A result of these historical changes is the development of the aims, goals, and central project of the early critical theorists of the Frankfurt School. The Frankfurt School philosophers were not the first to use cultural criticism as a way of examining the ills of capitalist industrial society. Armed with the Marxist categories of class, exploitation, surplus value and profit, cultural critics of the twentieth century have waged campaigns against politicians and demagogues who have purported to create structures and institutions that promote the general good. These Marxist elements regarding ideology critique and emancipation provided the basis for the philosophy of the most influential thinkers of the Frankfurt School: Max Horkheimer, Theodor Adorno and Herbert Marcuse. As Albert Wellmer points out, “Both Marx and Critical Theory tried to analyze modern societies in the light of a normatively grounded idea of emancipated society.” Like the Annales school emerging in France during the same period, Frankfurt School thinkers addressed a synthesis between social theory and social philosophy. To critique the dominant ideology of a totalizing society in the wake of the centralization of World War I, they believed one must embrace a “total” critique of a culture.

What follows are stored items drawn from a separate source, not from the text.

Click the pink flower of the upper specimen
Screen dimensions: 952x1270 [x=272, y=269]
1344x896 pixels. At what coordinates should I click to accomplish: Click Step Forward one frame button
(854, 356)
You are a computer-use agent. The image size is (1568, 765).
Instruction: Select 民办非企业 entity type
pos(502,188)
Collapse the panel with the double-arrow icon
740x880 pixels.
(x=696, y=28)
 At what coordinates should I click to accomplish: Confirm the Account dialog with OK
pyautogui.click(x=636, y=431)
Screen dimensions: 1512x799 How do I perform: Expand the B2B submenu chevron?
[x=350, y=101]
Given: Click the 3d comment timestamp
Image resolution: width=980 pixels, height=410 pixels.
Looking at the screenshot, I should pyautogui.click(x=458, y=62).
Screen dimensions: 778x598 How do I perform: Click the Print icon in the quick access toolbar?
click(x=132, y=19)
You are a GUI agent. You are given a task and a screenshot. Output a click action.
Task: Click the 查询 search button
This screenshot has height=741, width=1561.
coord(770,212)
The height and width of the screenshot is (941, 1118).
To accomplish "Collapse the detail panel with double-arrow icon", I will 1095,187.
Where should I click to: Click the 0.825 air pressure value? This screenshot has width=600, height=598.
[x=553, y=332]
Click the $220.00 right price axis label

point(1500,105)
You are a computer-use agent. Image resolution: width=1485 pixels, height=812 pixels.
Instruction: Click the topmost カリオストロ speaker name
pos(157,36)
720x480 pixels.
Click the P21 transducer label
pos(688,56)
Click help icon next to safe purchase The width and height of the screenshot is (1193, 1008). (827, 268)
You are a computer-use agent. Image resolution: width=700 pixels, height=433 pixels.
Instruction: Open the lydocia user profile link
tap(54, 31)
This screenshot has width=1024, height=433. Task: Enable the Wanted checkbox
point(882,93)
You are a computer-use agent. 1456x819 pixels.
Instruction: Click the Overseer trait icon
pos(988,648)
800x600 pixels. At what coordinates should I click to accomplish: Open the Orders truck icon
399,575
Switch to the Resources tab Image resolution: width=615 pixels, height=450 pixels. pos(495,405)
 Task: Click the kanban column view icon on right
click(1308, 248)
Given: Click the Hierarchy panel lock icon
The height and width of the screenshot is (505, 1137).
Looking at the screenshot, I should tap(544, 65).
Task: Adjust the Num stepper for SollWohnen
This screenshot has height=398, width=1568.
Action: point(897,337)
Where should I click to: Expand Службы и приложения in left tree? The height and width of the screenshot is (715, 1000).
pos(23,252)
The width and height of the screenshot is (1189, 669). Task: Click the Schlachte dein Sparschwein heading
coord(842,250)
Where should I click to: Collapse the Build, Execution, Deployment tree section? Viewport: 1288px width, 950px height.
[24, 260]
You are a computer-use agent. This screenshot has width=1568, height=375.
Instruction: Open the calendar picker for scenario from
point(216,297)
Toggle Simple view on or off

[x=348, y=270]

Critical theorists also recognized the importance of understanding history from the purview of human activity and as a product of the human agent. One of the governing assumptions of the critical theorists is that individual freedom implies political self-determination. In other words, from the claim that human beings are free it follows that they should have the right to direct the course of their lives. There is a need, as a consequence, to provide a critique that unmasks the underlying structures and institutions that are hindering the emancipation of human beings. For social critics, then, dismantling the ideology embedded in “existing culture” was necessary if human beings were truly to be emancipated. Horkheimer explains,
If…the theoretician and his specific object are seen as forming a dynamic unity with the oppressed class, so that his presentation of societal contradictions is not merely an expression of the concrete historical situation but also a force within it to stimulate change, then his real function emerges.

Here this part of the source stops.